Assista aos trechos do vídeo sobre a suposta compra de testemunho
Confira trechos da conversa gravada em 13 de setembro deste ano, entre Miguel de Sousa Rocha, um dos investigados na Operação Shaolin, e o advogado Clauber Madureira Guedes da Silva:
Trecho 1
Advogado — Você não vai assumir nada. Vai simplesmente dizer que viu, sim.
Miguel — Mas viu o quê?
Advogado — Viu o Agnelo (inaudível) manuseando dinheiro.
Miguel — Manuseando dinheiro?
Advogado — É.
Trecho 2
Miguel — Eu quero saber o que que é pra mim fazer (sic) e o que que eu vou receber por isso, o que que eu vou ganhar com isso, né? Isso que eu preciso saber. Porque tudo tem seu preço, né?
Advogado — Lógico.
Miguel — Eu preciso saber o que que é mesmo e tal.

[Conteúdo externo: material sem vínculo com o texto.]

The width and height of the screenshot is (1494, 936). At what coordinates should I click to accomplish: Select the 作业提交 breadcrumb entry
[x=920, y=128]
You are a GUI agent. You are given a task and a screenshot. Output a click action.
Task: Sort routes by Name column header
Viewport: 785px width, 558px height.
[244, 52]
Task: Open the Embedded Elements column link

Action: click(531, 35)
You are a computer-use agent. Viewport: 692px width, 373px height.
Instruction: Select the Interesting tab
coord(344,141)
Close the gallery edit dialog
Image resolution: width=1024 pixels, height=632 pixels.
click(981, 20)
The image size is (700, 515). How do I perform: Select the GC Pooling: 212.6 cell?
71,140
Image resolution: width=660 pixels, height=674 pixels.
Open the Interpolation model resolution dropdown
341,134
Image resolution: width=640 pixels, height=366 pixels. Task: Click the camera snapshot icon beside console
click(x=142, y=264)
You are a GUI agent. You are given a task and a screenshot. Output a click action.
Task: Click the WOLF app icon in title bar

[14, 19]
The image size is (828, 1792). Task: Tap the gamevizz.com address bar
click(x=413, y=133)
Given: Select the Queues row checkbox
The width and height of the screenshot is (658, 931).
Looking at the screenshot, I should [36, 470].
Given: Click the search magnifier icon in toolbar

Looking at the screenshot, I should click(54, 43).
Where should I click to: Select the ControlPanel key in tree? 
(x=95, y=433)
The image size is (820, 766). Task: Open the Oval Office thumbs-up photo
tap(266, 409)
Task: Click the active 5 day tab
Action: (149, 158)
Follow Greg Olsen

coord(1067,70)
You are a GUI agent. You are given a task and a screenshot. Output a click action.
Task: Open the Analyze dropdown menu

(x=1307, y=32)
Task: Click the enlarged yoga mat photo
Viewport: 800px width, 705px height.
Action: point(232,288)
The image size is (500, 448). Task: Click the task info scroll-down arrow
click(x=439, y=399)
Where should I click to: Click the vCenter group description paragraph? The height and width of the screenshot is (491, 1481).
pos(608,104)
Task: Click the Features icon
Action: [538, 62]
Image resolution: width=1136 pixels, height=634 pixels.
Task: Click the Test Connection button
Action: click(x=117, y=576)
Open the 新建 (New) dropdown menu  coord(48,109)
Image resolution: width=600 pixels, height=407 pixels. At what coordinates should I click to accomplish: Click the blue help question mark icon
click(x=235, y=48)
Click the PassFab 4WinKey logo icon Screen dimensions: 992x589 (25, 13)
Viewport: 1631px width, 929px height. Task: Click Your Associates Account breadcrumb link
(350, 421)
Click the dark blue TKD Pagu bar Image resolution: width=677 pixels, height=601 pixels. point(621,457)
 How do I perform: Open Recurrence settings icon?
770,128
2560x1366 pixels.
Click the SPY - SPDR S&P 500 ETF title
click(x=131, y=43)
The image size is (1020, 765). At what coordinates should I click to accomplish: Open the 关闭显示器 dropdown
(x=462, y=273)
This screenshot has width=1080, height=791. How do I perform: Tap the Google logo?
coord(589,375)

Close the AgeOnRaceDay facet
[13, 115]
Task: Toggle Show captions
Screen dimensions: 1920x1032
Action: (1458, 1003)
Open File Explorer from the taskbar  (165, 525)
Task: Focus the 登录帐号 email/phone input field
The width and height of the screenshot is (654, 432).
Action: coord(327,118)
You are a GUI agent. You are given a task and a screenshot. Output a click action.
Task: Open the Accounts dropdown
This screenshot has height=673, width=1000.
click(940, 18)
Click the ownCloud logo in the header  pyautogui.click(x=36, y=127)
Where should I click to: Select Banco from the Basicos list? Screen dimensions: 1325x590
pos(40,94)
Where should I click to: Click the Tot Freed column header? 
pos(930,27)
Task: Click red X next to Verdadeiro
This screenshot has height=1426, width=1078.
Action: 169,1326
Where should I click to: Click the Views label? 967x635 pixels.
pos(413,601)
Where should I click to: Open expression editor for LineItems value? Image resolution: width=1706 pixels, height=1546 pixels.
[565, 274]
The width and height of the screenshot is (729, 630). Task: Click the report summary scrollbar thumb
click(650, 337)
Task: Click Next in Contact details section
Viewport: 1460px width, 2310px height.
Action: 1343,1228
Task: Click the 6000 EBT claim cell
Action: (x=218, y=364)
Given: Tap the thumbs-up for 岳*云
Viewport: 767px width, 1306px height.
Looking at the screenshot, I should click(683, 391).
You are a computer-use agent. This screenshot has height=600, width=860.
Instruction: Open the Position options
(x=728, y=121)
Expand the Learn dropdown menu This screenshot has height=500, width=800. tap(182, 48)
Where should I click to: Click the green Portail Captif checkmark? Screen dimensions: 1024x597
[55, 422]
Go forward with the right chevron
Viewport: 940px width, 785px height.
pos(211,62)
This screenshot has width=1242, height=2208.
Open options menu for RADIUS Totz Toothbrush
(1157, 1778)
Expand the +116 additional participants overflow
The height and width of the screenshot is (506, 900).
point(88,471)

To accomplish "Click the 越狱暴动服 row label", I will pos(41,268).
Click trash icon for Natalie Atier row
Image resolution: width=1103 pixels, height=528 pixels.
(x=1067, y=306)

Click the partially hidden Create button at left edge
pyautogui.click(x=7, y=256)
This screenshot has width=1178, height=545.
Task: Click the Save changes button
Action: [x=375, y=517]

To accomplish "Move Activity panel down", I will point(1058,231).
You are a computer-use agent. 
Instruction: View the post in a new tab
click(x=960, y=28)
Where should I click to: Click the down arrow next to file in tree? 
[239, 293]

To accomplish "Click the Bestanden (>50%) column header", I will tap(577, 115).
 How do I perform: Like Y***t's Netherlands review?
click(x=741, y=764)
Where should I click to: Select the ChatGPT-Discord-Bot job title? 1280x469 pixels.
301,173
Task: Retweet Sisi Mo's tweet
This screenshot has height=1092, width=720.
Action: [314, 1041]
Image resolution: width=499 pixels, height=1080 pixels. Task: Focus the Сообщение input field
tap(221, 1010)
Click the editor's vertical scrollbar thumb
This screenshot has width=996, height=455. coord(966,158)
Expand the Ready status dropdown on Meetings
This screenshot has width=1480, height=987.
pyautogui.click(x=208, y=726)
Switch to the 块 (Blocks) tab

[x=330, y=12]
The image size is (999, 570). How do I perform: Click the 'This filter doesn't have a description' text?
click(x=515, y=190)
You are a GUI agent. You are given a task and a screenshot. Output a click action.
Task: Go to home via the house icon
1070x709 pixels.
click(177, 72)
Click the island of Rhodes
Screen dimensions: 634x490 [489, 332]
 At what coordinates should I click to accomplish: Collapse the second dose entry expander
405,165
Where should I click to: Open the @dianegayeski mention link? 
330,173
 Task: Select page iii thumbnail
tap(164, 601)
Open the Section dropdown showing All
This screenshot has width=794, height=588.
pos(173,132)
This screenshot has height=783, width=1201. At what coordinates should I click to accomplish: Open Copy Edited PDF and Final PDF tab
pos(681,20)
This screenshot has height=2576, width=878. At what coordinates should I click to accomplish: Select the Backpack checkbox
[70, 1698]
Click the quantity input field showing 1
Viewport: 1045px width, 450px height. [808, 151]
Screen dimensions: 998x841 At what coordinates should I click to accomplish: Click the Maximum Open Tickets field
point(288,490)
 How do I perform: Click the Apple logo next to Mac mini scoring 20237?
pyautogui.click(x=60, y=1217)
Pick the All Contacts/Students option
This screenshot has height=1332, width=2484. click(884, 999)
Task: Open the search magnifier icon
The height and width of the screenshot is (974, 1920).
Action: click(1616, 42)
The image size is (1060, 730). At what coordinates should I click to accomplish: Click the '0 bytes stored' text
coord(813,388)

Advogado — O combinado é aquilo que a gente conversou. É aquilo mesmo.
Miguel — Aquilo seria o quê? Você falou R$ 200 mil mais um cargo no primeiro escalão. É no primeiro escalão, no segundo? E como é que eu vou ter certeza que eu vou receber esse dinheiro?
Advogado — Na mão.
Trecho 3
Miguel — Me diz uma coisa, já que a gente está confiando um no outro, eu tô confiando em você… Da onde é que vem mesmo esse dinheiro? Quem é que vai pagar? Só para mim me situar, para mim ter uma ideia, entendeu? É o Roriz? É o pessoal dele? O coordenador de campanha? Quem é?
Advogado — O pessoal dos coordenadores de campanha.